Challenge 7: Connect to Devices with Device Streams

< Previous Challenge - Home

Introduction

When you get to this challenge, you’ll have used several of the core capabilities of Azure IoT and Azure IoT Edge, as well as some of the ecosystem services what are frequently used together with them, such as Azure Stream Analytics or Timeseries Insights. And if you have done IoT before, you’ll know that Device Monitoring and Diagnosing problems are high on the list of requirements for production deployments.

The goal of this challenge is to experiment with a simple and secure way of connecting remotely to devices connected to Azure IoT Hub to check on their status, using one of the preview capabilities of Azure IoT Hub: Device Streams. You’ll then lock down inbound traffic to the firewall to test this capability and confirm it’s not impacted.

Description

The Device Streams documentation has a complete description of how Device Streams work. In a simplified way, they allow clients to connect to devices via the bi-directional connection established from the device to an Azure IoT Hub. This connection is outbound (opened by the device), and thus even if a firewall blocks inbound connections, the remote connections will still be possible. You will need to have something running in the device (which we’ll call “device-local proxy”) to handle these connections.

For this challenge, you’ll be using Device Streams to set up an SSH connection to the simulated IoT Device you’ve been using, and then locking down firewall to confirm that a connection is still possible.

Steps:

1. Run the steps of the quickstart Enable SSH and RDP over an IoT Hub device stream by using a C# proxy application (preview), in particular the section “SSH to a device via device streams”. Make sure you test them and that you are able to run commands on the device via the Device Streams tunnel.
2. Block inbound SSH traffic (port 22) in your IoT Device and confirm the device is still reachable using what you created for step 1, but not if you try to reach it directly via its IP.
3. Check the Advanced Challenge if you want to have the device-local proxy running as a Linux system service.

After completing the steps above, you’ll have learned about Device Streams and how they allow you to leverage Azure IoT Hub in its security and networking capabilities to remotely connect into devices without requiring third party software. The Advanced Challenge guides you through getting the device-local proxy running as a service so that it’s always available.

Success Criteria

• You are able to successfully connect via SSH over IoT Hub to your simulated IoT Device
• You have closed down SSH on the firewall and the connection was not impacted

Learning Resources

• IoT Hub Device Streams (Microsoft Docs)
• Introduction to Azure IoT learning path (Microsoft Learn)

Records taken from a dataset

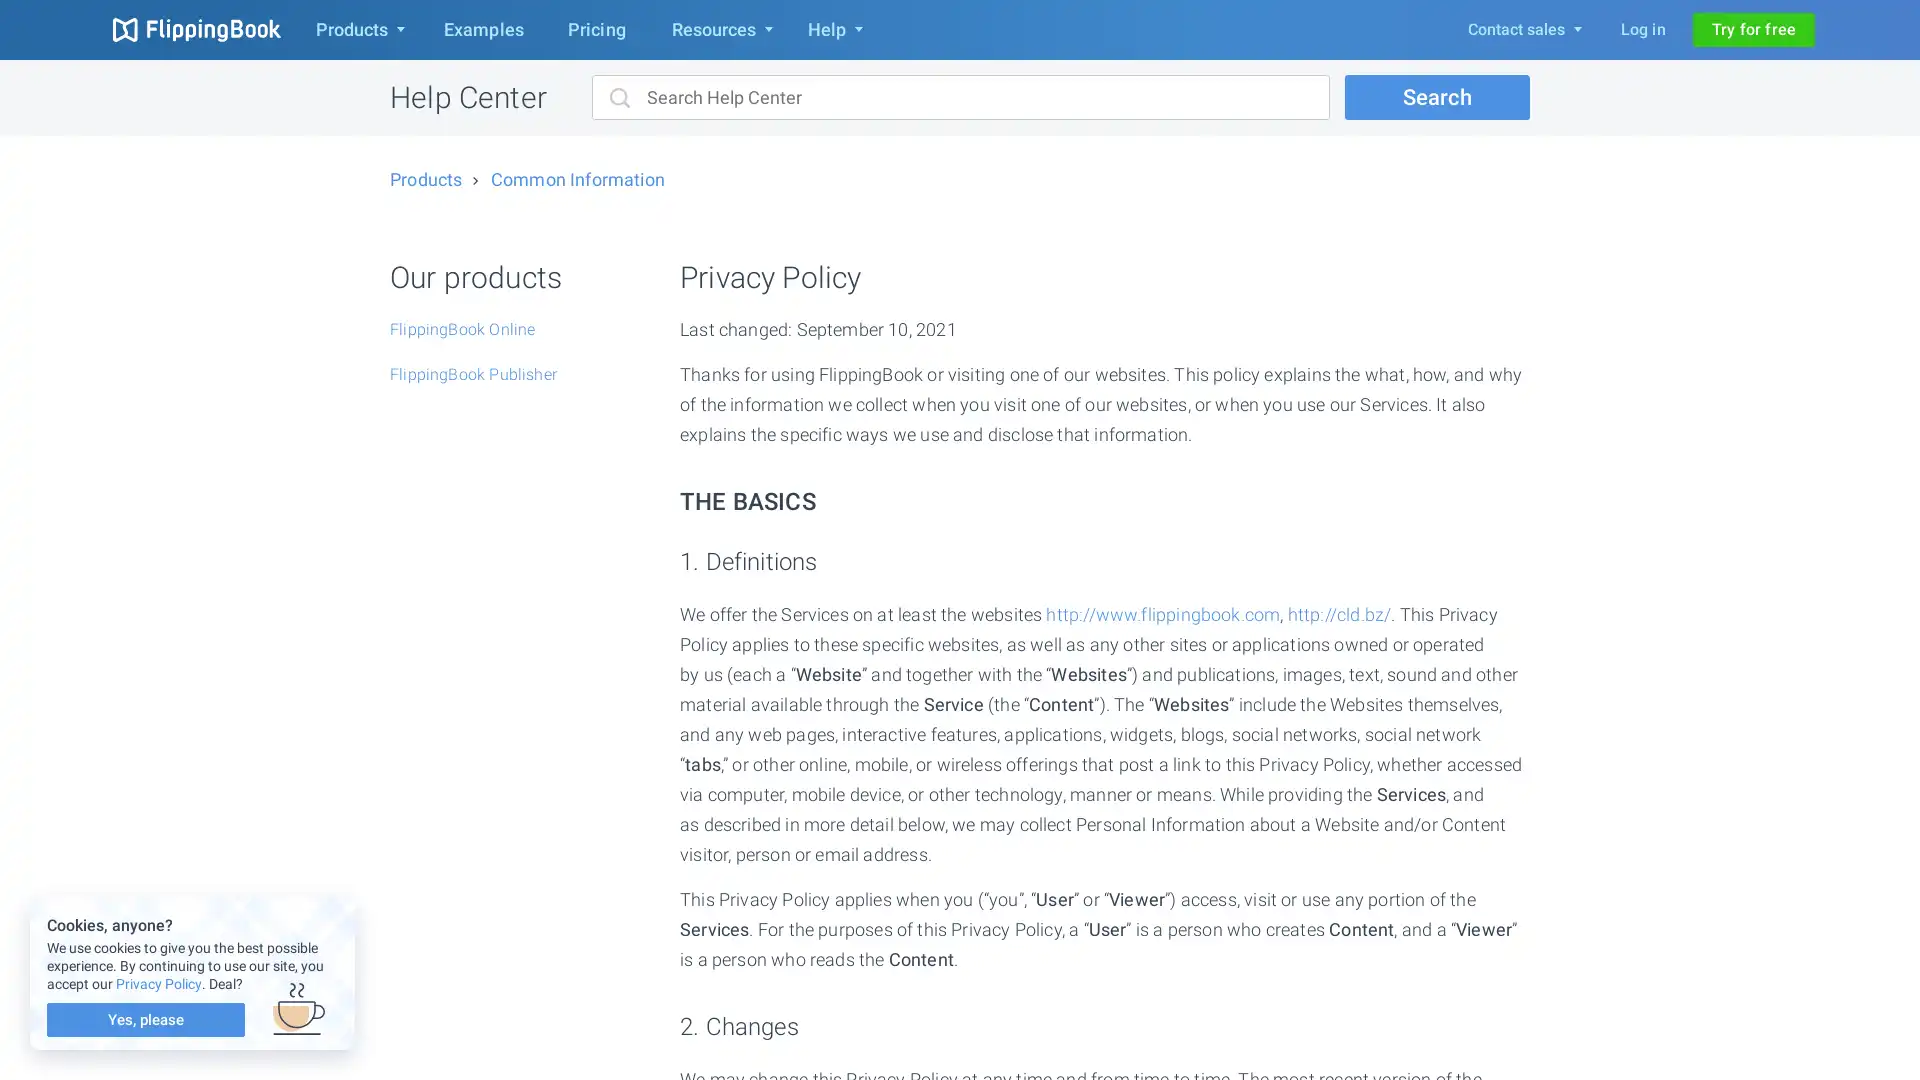  What do you see at coordinates (1436, 97) in the screenshot?
I see `Search` at bounding box center [1436, 97].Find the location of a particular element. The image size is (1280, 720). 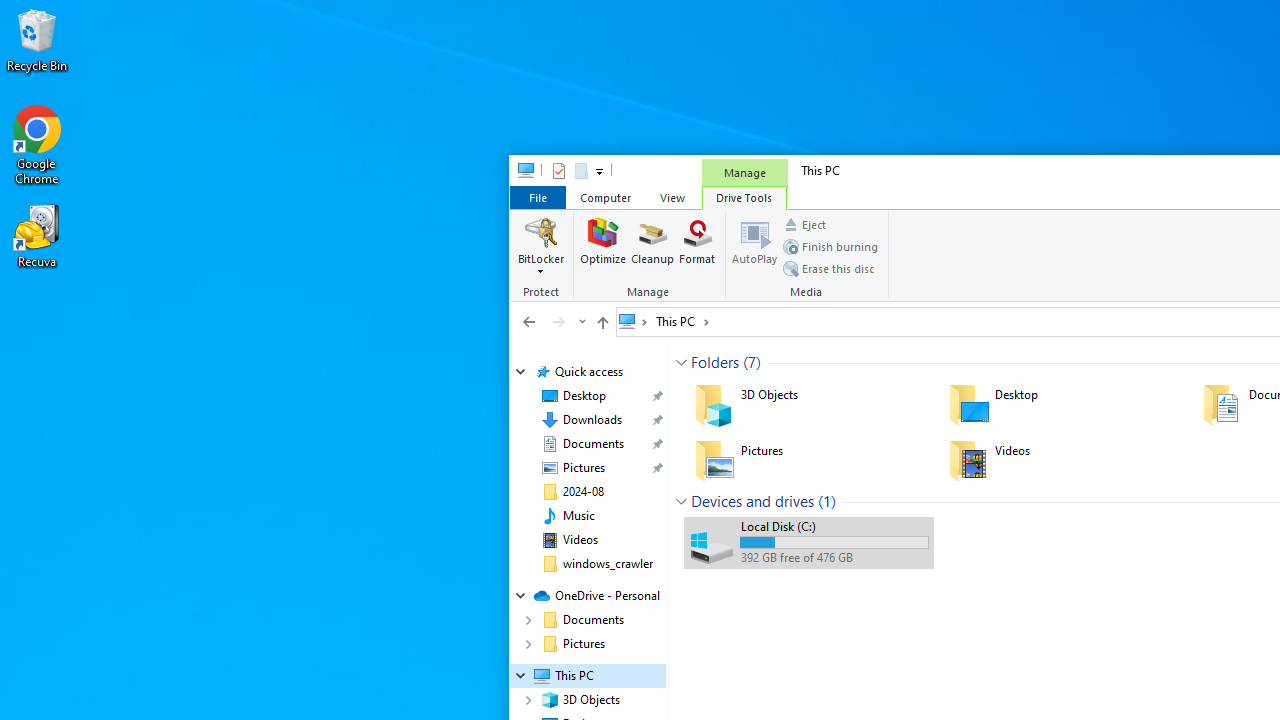

'Pictures (pinned)' is located at coordinates (582, 468).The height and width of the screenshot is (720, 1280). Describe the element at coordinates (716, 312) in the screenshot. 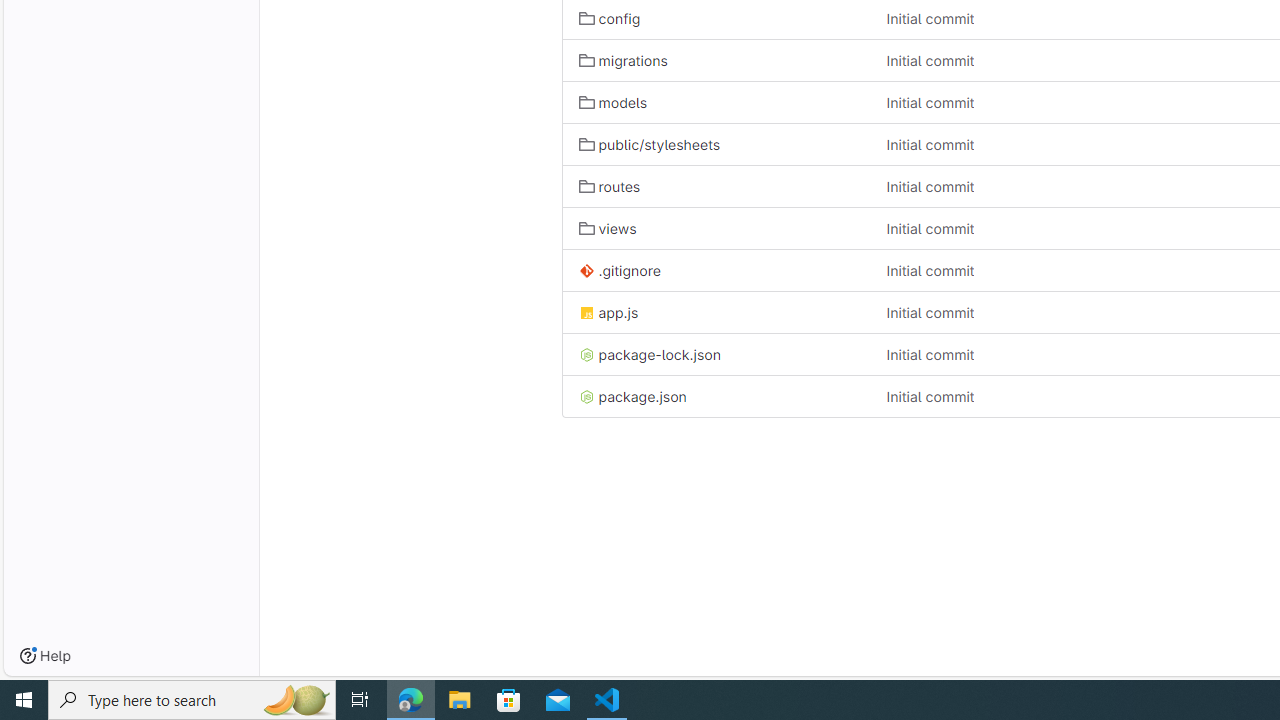

I see `'app.js'` at that location.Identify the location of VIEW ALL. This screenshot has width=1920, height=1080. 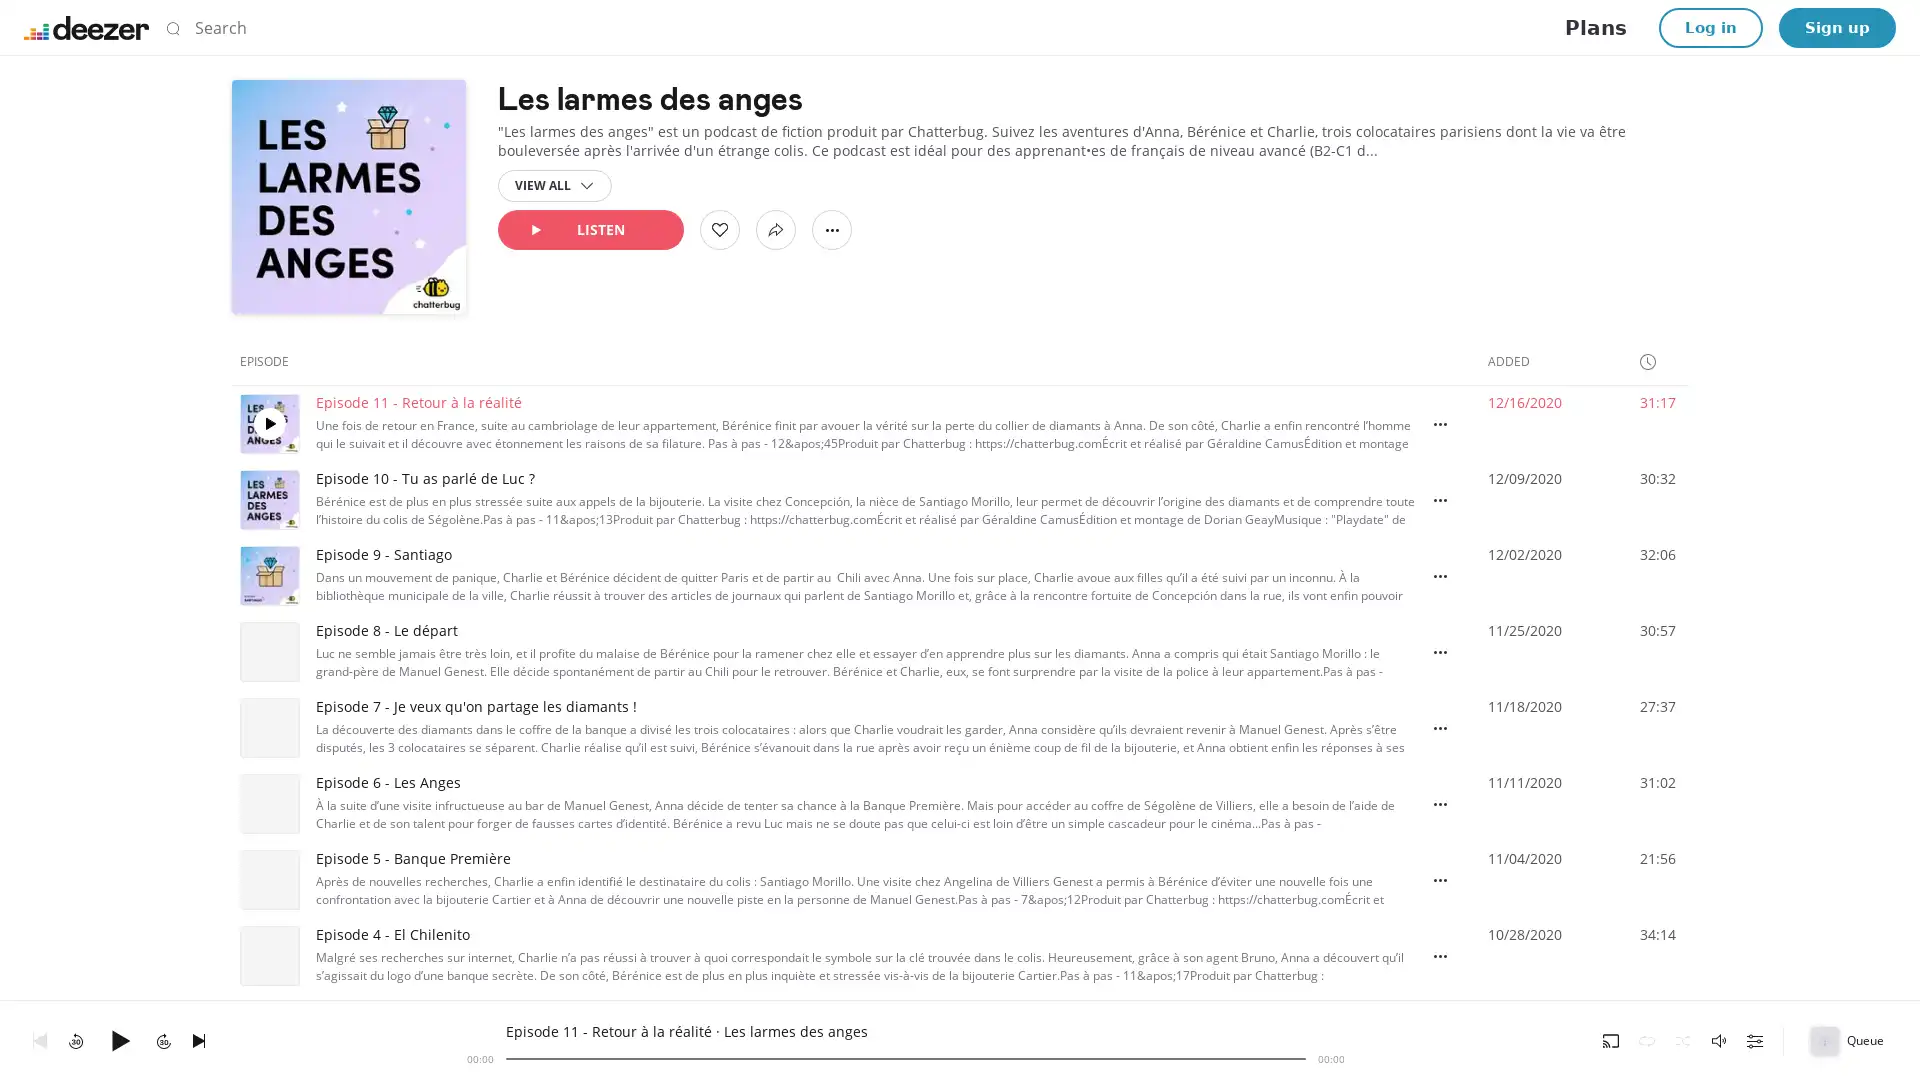
(555, 185).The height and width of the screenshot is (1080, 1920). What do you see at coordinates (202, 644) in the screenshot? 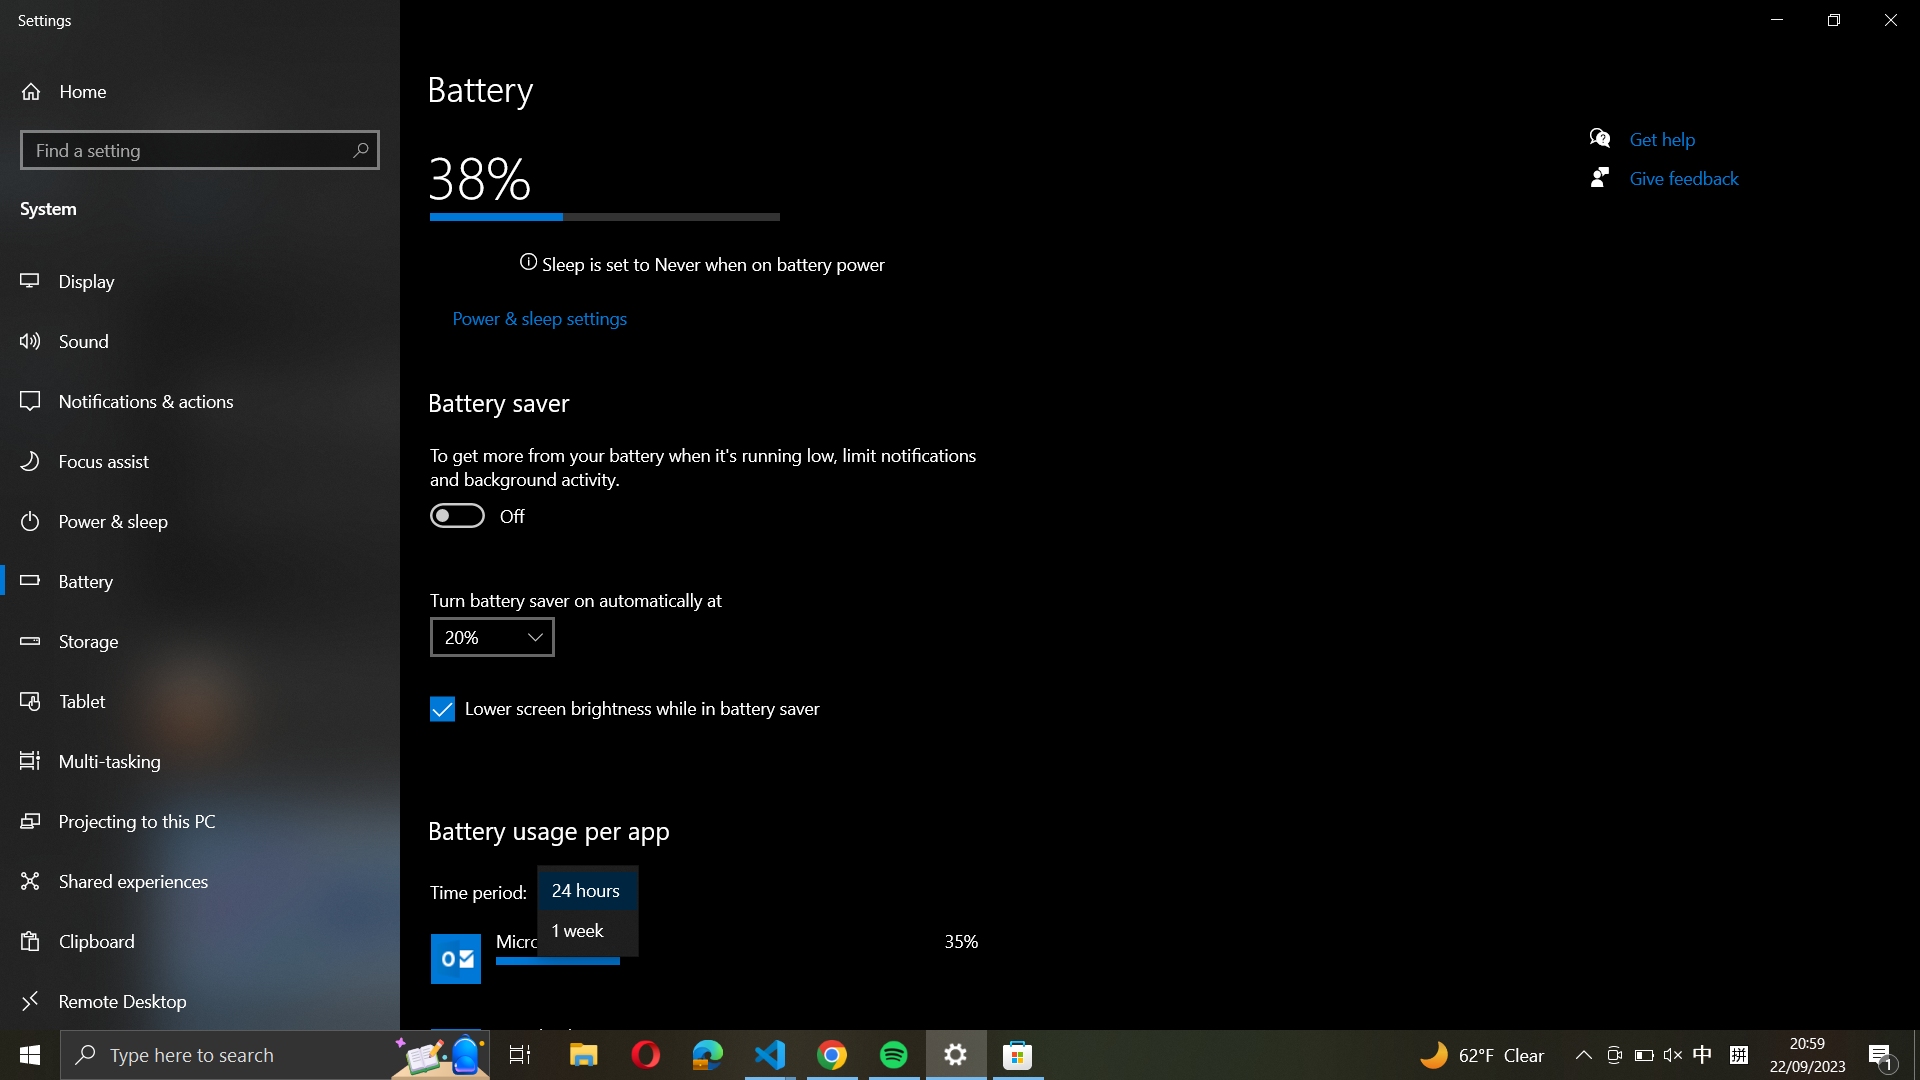
I see `the Storage settings by clicking on the left side menu` at bounding box center [202, 644].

BRIEF A -
Please quote the Device Streams challenge text word for word, beginning at "For this challenge, you’ll" and stopping after "Linux system service.".
BRIEF B -
Render this sentence from the Device Streams challenge text in Spanish: "This connection is outbound (opened by the device), and thus even if a firewall blocks inbound connections, the remote connections will still be possible."

TASK RESULT A -
For this challenge, you’ll be using Device Streams to set up an SSH connection to the simulated IoT Device you’ve been using, and then locking down firewall to confirm that a connection is still possible.

Steps:

1. Run the steps of the quickstart Enable SSH and RDP over an IoT Hub device stream by using a C# proxy application (preview), in particular the section “SSH to a device via device streams”. Make sure you test them and that you are able to run commands on the device via the Device Streams tunnel.
2. Block inbound SSH traffic (port 22) in your IoT Device and confirm the device is still reachable using what you created for step 1, but not if you try to reach it directly via its IP.
3. Check the Advanced Challenge if you want to have the device-local proxy running as a Linux system service.

TASK RESULT B -
Esta conexión es saliente (la abre el dispositivo) y, por lo tanto, aunque un firewall bloquee las conexiones entrantes, las conexiones remotas seguirán siendo posibles.